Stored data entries
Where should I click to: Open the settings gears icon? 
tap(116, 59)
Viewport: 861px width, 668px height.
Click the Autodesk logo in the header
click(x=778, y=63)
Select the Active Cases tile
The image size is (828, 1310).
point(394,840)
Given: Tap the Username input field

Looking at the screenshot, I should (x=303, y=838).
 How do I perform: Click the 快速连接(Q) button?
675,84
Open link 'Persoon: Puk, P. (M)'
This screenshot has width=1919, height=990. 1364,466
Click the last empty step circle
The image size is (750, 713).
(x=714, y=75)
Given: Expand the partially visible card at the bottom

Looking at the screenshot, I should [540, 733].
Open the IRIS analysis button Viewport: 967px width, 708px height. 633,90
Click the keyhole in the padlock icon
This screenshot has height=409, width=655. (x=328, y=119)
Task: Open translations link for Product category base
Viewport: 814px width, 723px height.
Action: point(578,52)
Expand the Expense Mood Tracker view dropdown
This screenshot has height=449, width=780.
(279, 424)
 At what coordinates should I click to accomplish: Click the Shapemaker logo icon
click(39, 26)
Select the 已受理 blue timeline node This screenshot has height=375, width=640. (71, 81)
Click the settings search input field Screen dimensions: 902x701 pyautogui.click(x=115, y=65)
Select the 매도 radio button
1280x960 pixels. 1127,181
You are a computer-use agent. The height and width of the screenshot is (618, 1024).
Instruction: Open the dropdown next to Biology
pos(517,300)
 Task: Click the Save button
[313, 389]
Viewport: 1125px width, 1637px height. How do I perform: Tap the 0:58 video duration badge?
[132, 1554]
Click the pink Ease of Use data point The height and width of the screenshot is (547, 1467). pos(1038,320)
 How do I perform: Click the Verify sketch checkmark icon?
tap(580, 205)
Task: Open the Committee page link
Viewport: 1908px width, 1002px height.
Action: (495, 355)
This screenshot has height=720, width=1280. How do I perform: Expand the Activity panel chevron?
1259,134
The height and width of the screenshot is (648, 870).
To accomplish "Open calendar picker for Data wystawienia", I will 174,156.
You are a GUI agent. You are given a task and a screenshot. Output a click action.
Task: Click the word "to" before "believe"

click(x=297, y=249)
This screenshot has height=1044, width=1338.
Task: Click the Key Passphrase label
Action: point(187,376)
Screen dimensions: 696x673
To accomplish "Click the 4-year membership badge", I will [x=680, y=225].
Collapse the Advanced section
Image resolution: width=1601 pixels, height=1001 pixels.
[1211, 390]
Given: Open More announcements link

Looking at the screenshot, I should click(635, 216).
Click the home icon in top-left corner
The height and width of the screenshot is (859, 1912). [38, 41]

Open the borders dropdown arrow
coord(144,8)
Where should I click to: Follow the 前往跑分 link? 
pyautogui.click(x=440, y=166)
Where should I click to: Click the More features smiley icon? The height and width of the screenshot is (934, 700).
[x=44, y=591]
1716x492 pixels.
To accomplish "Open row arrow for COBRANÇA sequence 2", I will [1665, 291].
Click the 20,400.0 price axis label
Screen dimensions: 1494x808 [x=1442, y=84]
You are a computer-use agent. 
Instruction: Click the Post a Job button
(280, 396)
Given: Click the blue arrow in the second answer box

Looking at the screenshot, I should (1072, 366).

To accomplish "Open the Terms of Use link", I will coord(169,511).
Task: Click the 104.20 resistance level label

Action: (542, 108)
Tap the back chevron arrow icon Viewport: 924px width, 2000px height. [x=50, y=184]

> [Exercise prompt] Copy the records above, keeping every word the same.

> [Task result]
Where should I click to: Open the settings gears icon? 
tap(116, 59)
Viewport: 861px width, 668px height.
Click the Autodesk logo in the header
click(x=778, y=63)
Select the Active Cases tile
The image size is (828, 1310).
point(394,840)
Given: Tap the Username input field

Looking at the screenshot, I should (x=303, y=838).
 How do I perform: Click the 快速连接(Q) button?
675,84
Open link 'Persoon: Puk, P. (M)'
This screenshot has width=1919, height=990. 1364,466
Click the last empty step circle
The image size is (750, 713).
(x=714, y=75)
Given: Expand the partially visible card at the bottom

Looking at the screenshot, I should [540, 733].
Open the IRIS analysis button Viewport: 967px width, 708px height. 633,90
Click the keyhole in the padlock icon
This screenshot has height=409, width=655. (x=328, y=119)
Task: Open translations link for Product category base
Viewport: 814px width, 723px height.
Action: point(578,52)
Expand the Expense Mood Tracker view dropdown
This screenshot has height=449, width=780.
(279, 424)
 At what coordinates should I click to accomplish: Click the Shapemaker logo icon
click(39, 26)
Select the 已受理 blue timeline node This screenshot has height=375, width=640. (71, 81)
Click the settings search input field Screen dimensions: 902x701 pyautogui.click(x=115, y=65)
Select the 매도 radio button
1280x960 pixels. 1127,181
You are a computer-use agent. The height and width of the screenshot is (618, 1024).
Instruction: Open the dropdown next to Biology
pos(517,300)
 Task: Click the Save button
[313, 389]
Viewport: 1125px width, 1637px height. How do I perform: Tap the 0:58 video duration badge?
[132, 1554]
Click the pink Ease of Use data point The height and width of the screenshot is (547, 1467). pos(1038,320)
 How do I perform: Click the Verify sketch checkmark icon?
tap(580, 205)
Task: Open the Committee page link
Viewport: 1908px width, 1002px height.
Action: (495, 355)
This screenshot has height=720, width=1280. How do I perform: Expand the Activity panel chevron?
1259,134
The height and width of the screenshot is (648, 870).
To accomplish "Open calendar picker for Data wystawienia", I will 174,156.
You are a GUI agent. You are given a task and a screenshot. Output a click action.
Task: Click the word "to" before "believe"

click(x=297, y=249)
This screenshot has height=1044, width=1338.
Task: Click the Key Passphrase label
Action: point(187,376)
Screen dimensions: 696x673
To accomplish "Click the 4-year membership badge", I will [x=680, y=225].
Collapse the Advanced section
Image resolution: width=1601 pixels, height=1001 pixels.
[1211, 390]
Given: Open More announcements link

Looking at the screenshot, I should click(635, 216).
Click the home icon in top-left corner
The height and width of the screenshot is (859, 1912). [38, 41]

Open the borders dropdown arrow
coord(144,8)
Where should I click to: Follow the 前往跑分 link? 
pyautogui.click(x=440, y=166)
Where should I click to: Click the More features smiley icon? The height and width of the screenshot is (934, 700).
[x=44, y=591]
1716x492 pixels.
To accomplish "Open row arrow for COBRANÇA sequence 2", I will [1665, 291].
Click the 20,400.0 price axis label
Screen dimensions: 1494x808 [x=1442, y=84]
You are a computer-use agent. 
Instruction: Click the Post a Job button
(280, 396)
Given: Click the blue arrow in the second answer box

Looking at the screenshot, I should (1072, 366).

To accomplish "Open the Terms of Use link", I will coord(169,511).
Task: Click the 104.20 resistance level label

Action: (542, 108)
Tap the back chevron arrow icon Viewport: 924px width, 2000px height. [x=50, y=184]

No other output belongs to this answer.